Saturday, October 26, 2019

Rendering in Low Level Emulation mode. Part I.

 Hi!

I'm currently working on improving Low Level Emulation (LLE) support in the plugin. It is hard and interesting topic, full of challenges. I decided to write several technical articles to describe the issues encountered and their possible solutions.

I have already written about differences between High Level Emulation (HLE) and LLE, and about problems which each of the approaches can and cannot solve. You may read this introduction article: https://gliden64.blogspot.com/2014/11/a-word-for-hle.html and this one https://gliden64.blogspot.com/2014/11/lle-is-here.html.

Three years ago, we started to decode remaining microcodes. We successfully completed this task and now GLideN64 can run any N64 game in HLE mode. It is a great result. So, why bother with LLE? Apart from the fact that it is a challenging task and we like challenges, there are practical reasons:
  • there are few games, such as Golden Eye and Killer Instinct, which directly use low-level RDP triangles from HLE display lists. RDP stands for Reality Display Processor, N64 polygons rasterization unit. That is, some LLE support is required for complete emulation even in HLE mode.
  • HLE emulation is not guaranteed to be perfect.
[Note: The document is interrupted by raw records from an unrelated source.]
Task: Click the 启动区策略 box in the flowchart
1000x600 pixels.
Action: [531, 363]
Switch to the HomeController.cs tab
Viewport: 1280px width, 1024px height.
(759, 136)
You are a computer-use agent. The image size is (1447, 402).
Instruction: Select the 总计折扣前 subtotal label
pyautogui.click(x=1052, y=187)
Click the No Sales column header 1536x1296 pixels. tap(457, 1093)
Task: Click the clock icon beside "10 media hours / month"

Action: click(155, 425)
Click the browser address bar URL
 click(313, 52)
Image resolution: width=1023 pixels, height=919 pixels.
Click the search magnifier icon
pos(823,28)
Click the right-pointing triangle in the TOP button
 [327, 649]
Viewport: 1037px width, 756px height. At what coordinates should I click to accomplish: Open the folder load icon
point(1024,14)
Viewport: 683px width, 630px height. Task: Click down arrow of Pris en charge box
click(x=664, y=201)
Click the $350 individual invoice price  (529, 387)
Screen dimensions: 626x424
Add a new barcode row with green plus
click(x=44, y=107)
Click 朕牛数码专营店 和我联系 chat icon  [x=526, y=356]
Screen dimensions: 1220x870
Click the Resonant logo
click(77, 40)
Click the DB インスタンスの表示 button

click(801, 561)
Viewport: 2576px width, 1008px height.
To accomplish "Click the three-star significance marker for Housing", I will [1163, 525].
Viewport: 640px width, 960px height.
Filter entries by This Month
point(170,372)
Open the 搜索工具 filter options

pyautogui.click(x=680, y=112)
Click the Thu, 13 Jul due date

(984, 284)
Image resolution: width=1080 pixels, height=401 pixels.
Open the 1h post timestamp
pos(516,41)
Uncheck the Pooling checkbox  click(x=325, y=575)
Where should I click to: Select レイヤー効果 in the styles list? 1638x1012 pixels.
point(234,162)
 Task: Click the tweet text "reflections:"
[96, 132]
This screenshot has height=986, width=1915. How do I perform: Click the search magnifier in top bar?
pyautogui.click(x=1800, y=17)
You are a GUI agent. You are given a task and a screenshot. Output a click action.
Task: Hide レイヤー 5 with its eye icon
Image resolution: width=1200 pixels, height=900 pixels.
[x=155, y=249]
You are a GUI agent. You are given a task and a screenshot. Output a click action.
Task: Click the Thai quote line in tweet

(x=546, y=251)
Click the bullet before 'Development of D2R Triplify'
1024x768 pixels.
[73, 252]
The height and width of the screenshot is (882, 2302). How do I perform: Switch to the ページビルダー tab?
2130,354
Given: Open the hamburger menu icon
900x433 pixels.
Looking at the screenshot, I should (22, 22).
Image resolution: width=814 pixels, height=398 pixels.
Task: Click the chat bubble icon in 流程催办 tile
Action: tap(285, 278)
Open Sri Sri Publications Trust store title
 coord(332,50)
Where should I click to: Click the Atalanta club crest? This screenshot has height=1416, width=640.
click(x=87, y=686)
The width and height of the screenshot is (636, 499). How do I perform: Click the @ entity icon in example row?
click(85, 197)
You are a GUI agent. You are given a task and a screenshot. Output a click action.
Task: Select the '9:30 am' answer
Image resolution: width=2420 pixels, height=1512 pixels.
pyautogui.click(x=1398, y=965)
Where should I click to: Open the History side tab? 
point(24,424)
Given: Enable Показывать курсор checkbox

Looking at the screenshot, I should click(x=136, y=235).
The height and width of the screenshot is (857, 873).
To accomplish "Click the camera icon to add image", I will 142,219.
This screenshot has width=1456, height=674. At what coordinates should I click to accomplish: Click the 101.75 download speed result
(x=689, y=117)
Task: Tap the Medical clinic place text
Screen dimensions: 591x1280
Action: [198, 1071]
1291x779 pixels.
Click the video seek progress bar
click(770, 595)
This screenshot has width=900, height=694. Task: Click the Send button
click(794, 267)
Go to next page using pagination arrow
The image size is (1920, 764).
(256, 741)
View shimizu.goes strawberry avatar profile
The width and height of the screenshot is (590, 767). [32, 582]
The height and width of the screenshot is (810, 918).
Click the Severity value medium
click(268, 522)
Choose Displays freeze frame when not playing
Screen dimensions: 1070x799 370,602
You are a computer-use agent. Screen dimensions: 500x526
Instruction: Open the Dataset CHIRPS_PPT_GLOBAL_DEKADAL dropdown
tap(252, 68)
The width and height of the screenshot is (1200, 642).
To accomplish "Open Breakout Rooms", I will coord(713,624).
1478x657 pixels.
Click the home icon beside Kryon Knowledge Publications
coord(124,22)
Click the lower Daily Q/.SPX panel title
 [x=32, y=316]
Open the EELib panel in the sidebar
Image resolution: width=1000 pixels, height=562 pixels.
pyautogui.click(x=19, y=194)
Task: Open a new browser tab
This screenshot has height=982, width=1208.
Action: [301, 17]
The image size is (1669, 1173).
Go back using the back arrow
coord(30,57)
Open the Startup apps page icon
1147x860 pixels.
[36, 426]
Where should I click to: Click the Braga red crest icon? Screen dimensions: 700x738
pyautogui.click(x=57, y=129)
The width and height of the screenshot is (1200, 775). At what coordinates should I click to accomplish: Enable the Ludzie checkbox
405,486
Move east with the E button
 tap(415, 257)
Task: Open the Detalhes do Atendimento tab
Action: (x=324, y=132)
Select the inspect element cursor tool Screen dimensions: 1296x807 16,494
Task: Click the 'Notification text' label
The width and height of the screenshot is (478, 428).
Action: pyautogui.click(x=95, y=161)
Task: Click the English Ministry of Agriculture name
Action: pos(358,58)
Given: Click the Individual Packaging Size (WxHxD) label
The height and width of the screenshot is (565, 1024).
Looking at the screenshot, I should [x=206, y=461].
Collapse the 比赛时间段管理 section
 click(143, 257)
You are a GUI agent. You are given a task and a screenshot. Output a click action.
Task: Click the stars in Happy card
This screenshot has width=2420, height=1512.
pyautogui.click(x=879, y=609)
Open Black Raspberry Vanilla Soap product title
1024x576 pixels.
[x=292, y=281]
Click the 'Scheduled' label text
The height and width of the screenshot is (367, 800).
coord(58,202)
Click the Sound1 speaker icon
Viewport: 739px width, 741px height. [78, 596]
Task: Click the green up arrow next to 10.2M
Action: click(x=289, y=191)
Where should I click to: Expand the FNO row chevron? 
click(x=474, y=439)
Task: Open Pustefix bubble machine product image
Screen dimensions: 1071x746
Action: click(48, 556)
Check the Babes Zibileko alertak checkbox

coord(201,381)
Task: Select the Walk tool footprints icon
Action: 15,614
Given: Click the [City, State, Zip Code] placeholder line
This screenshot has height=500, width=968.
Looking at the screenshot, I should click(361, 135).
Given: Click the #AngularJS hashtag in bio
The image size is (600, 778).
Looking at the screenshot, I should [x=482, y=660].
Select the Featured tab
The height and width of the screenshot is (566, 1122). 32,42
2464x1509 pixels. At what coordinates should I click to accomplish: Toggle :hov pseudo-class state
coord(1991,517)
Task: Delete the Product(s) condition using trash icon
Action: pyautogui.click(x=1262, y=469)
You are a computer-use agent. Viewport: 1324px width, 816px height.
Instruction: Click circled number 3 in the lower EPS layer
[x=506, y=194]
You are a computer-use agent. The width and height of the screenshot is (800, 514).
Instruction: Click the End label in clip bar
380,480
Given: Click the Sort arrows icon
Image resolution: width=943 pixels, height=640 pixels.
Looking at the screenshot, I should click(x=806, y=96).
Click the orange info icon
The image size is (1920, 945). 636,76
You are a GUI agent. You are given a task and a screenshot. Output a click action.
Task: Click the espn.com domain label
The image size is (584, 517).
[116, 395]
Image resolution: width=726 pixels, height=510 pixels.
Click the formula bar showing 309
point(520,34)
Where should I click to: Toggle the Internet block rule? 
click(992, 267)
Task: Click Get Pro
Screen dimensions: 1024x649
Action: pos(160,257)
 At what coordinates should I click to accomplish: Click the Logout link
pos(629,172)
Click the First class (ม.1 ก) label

LLE rendering helps to separate HLE specific errors from RDP ones.
Current implementation of LLE rendering was taken from Z64 - a LLE graphics plugin by ziggy (Vincent Penne). Z64 project started in 2007 and currently discontinued. It is still the best LLE graphics plugin with hardware rendering. It has plenty of issues related to polygons rendering, and GLideN64 inherited them all.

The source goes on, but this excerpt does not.